Wednesday, 25 September 2013

Waratah - survivor?

In a mystery such as this, there is the residual burning frustration not knowing what in fact did happen to the Waratah and why? In the years following the tragedy a most intriguing story came to light, which seemed to come so close to revealing the truth of the Waratah. It revolved around the possibility, "What if there was a survivor from the Waratah"?

In 1915, a notice appeared in the Irish Times.  It was a simple one, a Staunton lad was trying to locate his parents, Mr and Mrs Staunton. On the surface this probably was a notice repeated a hundred times, people in search of family or friends. However, there was one crucial difference about this lad seeking the whereabouts of his parents. His parents believed he had been lost with the Waratah.

The Stauntons, by 1915, were working as servants in the village of Brackna near Athy, Queen's County, Ireland.  They did not see the notice and it only came to their attention some time after the fact. Once they did respond to the address listed by their son it was too late, the First World War had claimed Staunton, like so many thousands of young lads, on the front in France. The Stauntons wrote to their son before he was killed and received this reply:

"I advertised for you in Scottish, English and Irish newspapers, but I received no response, and so I came to the conclusion that you had either died or left the country."

"I shall write to you," he promised, "a full description of what happened to me, and how I was saved from the Waratah."

But that was never to be and like so many others he perished on the front, never to be reunited with the parents he sought. But he left a cliffhanger that would rival "who shot JR?", and raised certain vital questions, the first and most obvious being, no Staunton was listed as either passenger or crew on the last fateful voyage of the Waratah. So, how was is possible that simple salt of the earth people such as the Stauntons would become embroiled in the Waratah mystery?  Did he lie and was enjoying the belated attention of having being part of a ship catastrophe? Or was there another more plausible reason for this claim?

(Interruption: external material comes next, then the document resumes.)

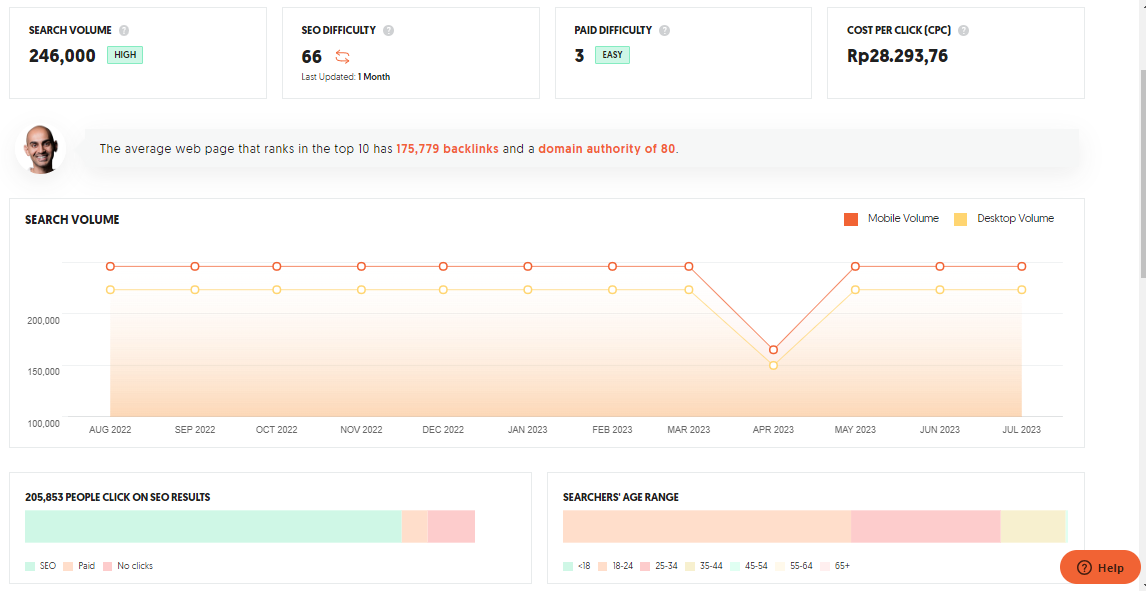
Task: Click the Cost Per Click help icon
Action: 963,31
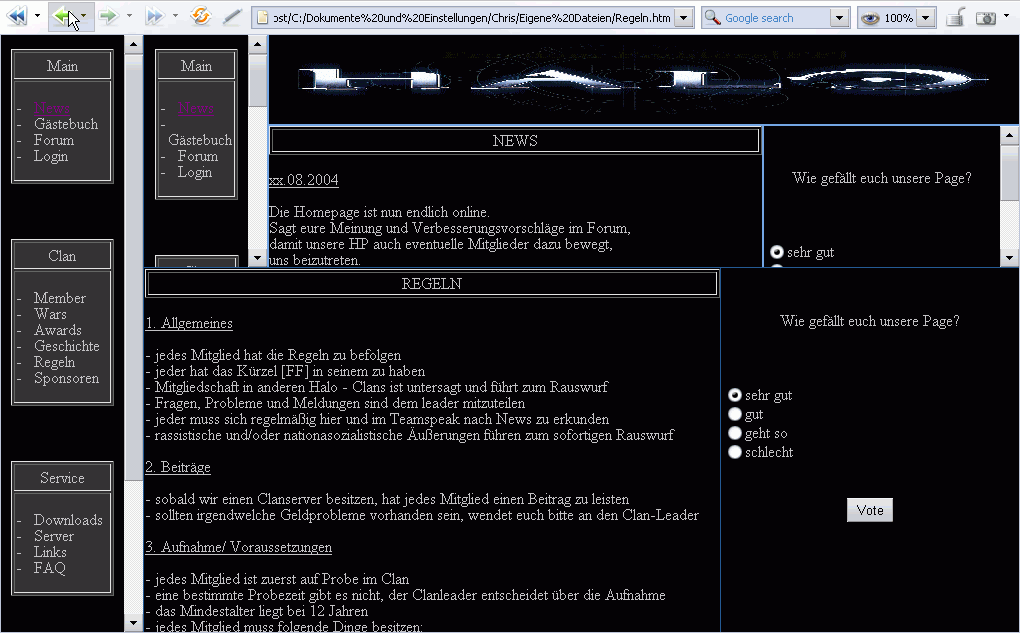Viewport: 1020px width, 633px height.
Task: Click the open padlock security icon
Action: click(955, 18)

There is a remote chance that he had stowed away aboard the Waratah, hence no record of his being on board 26 July, 1909. If he had indeed stowed away, and survived the sinking of the steamer, there is rationale to support his reasons for keeping quiet. He wasn't supposed to be on board in the first place. It fills us with unresolved suspense given that the poor lad never came back from the War, but surely he would have regaled others with the tale of surviving the sinking of the Waratah?

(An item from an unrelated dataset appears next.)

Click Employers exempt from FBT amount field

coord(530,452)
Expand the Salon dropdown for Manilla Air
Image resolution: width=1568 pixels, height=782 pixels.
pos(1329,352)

As much as one would like to think that he was telling the truth, it does seem highly unlikely, and perhaps he had returned to the UK from Australia aboard one of the Blue Anchor Line's other ships eg. Geelong, and had long since thought about fate and his luck not to have booked on the Waratah. But this does not explain why his parents were left with the impression that he was lost with the Waratah.

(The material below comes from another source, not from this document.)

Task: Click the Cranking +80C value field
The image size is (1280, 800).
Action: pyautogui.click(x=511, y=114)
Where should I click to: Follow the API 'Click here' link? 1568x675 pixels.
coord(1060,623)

The fact remains, there were no survivors and no one to tell the tale.

“The possibility of truth has become a delusion to those who made their own disguise the truth.” 
― Nema Al-Araby


Graham Clayton said...

If the boy was saved and picked up by a ship, you would think that the captain of the ship would have broadcast the news about picking up a survivor.

andrew van rensburg said...

Yes, unless he managed to scramble ashore on a desolate section of Wild Coast - possibly Poenskop. He might not have wanted to publicize that he was a stowaway. Speculation will be my doing in :)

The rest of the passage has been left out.